- _What is being asked_
Please reproduce, word for word, the stretch of the records from their start through the line that contains "click(49, 527)".

═════ Data to process

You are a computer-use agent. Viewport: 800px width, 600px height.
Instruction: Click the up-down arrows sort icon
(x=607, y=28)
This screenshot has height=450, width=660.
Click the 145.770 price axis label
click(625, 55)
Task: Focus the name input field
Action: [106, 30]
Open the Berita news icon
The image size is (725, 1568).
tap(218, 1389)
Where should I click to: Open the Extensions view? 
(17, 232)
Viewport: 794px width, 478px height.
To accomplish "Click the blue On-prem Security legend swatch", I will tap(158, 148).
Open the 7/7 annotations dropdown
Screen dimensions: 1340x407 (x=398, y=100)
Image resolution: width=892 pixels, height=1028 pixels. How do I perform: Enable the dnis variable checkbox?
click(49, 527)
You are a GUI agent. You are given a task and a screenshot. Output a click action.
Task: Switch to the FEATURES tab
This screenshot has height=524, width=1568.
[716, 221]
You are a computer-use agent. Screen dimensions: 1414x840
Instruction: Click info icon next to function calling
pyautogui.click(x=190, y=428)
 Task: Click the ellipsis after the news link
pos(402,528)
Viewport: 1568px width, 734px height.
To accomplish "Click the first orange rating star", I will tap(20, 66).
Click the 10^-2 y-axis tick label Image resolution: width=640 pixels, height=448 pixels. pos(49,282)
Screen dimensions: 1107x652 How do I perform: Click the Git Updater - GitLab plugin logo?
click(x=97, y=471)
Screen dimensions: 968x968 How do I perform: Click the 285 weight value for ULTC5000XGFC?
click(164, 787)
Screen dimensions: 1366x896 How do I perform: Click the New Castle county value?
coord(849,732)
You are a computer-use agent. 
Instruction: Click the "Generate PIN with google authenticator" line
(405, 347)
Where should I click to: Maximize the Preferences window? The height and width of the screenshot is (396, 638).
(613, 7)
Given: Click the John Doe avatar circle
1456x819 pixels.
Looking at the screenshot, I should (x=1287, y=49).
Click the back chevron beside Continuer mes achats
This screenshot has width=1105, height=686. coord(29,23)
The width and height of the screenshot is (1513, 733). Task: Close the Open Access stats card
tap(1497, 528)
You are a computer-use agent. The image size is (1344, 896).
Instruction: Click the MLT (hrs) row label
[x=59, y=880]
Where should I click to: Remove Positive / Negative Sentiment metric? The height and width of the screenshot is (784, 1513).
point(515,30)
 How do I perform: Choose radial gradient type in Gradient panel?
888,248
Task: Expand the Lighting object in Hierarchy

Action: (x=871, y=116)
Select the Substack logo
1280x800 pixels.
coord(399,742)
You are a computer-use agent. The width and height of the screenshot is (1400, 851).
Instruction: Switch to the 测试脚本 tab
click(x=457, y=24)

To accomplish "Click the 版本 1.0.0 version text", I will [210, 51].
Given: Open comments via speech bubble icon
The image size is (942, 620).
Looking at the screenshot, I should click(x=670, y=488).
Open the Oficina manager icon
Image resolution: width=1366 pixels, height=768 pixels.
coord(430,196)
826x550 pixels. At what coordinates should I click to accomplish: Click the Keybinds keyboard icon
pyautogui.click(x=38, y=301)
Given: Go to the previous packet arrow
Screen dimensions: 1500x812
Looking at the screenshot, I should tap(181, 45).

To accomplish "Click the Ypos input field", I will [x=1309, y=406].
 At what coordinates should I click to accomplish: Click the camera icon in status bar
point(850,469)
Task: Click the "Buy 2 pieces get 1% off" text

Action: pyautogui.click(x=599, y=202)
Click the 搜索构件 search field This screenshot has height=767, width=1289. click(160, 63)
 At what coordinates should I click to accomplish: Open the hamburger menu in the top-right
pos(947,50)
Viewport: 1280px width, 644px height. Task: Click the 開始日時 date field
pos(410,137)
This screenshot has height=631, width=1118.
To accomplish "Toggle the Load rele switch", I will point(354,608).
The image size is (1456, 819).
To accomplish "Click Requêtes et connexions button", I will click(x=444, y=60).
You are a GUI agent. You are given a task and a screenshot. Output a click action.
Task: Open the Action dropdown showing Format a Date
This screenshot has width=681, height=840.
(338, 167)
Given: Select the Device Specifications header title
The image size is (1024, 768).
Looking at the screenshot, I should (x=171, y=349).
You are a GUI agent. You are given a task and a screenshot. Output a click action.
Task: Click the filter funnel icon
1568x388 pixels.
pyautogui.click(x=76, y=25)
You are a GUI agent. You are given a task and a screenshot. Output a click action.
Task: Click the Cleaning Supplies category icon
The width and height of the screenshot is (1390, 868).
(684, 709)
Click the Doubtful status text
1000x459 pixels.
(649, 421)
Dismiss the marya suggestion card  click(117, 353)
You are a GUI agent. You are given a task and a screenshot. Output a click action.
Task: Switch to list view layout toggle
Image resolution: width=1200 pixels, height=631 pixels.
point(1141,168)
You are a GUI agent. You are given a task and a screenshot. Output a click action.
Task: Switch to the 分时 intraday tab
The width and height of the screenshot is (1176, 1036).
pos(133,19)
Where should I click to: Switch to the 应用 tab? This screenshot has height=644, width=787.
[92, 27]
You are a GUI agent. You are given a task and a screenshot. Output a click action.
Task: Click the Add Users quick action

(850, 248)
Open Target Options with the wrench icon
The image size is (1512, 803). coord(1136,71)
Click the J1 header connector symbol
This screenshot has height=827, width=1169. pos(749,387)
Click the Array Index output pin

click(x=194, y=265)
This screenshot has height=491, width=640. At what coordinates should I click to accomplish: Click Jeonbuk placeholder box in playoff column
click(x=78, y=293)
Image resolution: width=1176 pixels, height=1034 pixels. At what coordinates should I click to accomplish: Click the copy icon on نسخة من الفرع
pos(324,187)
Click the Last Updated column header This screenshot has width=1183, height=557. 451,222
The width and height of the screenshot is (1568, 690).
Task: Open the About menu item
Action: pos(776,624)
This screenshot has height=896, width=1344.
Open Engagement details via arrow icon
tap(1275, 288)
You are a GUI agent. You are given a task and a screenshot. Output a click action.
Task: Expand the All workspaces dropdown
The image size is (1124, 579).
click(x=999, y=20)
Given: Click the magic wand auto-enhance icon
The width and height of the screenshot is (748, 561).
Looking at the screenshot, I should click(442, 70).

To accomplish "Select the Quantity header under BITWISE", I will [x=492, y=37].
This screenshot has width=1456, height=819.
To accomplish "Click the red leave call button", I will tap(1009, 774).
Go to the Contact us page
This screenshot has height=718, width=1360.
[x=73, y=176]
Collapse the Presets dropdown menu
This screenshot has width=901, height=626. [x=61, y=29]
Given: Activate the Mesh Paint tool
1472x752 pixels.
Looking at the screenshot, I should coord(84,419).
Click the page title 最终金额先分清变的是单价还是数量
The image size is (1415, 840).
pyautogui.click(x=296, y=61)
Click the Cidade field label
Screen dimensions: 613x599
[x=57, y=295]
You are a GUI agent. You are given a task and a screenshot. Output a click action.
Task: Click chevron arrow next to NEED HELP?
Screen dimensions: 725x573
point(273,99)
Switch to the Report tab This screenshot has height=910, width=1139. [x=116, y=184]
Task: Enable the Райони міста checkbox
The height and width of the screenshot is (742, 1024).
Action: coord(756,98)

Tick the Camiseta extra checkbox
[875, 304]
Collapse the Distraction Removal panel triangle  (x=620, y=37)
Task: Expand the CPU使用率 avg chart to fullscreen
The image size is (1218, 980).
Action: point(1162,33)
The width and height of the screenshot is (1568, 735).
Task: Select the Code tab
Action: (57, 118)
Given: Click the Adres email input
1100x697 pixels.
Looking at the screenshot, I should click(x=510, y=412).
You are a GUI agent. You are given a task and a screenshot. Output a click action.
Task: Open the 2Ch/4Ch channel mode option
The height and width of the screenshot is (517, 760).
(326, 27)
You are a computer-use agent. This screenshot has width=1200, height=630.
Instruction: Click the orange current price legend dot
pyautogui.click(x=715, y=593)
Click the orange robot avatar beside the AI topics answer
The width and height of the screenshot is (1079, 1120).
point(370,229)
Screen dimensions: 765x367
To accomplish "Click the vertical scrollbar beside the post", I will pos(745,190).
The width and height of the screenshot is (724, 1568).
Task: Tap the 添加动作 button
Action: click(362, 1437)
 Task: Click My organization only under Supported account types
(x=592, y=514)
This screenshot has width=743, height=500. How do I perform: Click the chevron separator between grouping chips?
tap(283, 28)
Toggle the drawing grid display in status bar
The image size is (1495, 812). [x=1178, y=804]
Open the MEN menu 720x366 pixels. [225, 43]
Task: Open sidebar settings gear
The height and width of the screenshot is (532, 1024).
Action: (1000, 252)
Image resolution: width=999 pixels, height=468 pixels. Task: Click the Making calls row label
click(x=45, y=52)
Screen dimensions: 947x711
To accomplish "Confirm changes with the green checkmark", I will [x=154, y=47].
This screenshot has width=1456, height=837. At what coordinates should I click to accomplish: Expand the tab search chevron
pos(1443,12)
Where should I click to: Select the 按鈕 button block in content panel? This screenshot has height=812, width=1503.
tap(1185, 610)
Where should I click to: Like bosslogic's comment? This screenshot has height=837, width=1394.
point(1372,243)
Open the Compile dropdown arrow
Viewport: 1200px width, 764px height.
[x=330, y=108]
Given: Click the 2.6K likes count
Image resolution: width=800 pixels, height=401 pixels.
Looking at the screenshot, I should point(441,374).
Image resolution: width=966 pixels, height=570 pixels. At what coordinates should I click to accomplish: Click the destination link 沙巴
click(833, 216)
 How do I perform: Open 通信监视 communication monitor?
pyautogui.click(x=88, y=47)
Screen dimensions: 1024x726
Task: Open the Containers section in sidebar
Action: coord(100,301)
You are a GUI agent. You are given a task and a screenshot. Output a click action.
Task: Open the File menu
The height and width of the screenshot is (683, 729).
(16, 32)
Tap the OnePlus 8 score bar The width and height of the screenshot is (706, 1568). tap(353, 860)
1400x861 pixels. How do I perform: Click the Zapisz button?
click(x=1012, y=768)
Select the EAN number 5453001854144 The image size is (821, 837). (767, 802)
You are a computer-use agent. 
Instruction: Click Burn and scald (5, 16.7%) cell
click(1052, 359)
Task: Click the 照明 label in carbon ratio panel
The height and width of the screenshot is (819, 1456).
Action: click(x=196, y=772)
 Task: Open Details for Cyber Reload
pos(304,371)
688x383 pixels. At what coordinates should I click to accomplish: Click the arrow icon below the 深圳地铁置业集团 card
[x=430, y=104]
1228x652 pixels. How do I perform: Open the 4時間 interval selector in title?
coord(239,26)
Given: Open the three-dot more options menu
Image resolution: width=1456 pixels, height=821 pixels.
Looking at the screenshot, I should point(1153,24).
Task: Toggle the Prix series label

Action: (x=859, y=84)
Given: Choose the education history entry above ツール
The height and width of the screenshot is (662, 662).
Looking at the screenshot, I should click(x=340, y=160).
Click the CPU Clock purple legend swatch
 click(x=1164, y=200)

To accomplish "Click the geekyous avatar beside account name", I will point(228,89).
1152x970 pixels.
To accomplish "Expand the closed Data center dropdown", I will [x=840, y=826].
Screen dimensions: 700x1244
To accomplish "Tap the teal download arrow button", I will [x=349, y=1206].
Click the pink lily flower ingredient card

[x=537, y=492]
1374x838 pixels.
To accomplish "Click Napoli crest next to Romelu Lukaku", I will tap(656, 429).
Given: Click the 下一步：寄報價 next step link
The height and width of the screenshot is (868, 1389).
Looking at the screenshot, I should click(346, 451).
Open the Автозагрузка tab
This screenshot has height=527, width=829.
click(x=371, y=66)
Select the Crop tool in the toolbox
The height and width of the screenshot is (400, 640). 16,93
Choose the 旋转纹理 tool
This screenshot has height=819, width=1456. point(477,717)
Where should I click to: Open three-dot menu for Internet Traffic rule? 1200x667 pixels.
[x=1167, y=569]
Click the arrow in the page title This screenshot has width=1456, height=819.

══════════

- _Task answer_
You are a computer-use agent. Viewport: 800px width, 600px height.
Instruction: Click the up-down arrows sort icon
(x=607, y=28)
This screenshot has height=450, width=660.
Click the 145.770 price axis label
click(625, 55)
Task: Focus the name input field
Action: [106, 30]
Open the Berita news icon
The image size is (725, 1568).
tap(218, 1389)
Where should I click to: Open the Extensions view? 
(17, 232)
Viewport: 794px width, 478px height.
To accomplish "Click the blue On-prem Security legend swatch", I will tap(158, 148).
Open the 7/7 annotations dropdown
Screen dimensions: 1340x407 (x=398, y=100)
Image resolution: width=892 pixels, height=1028 pixels. How do I perform: Enable the dnis variable checkbox?
click(49, 527)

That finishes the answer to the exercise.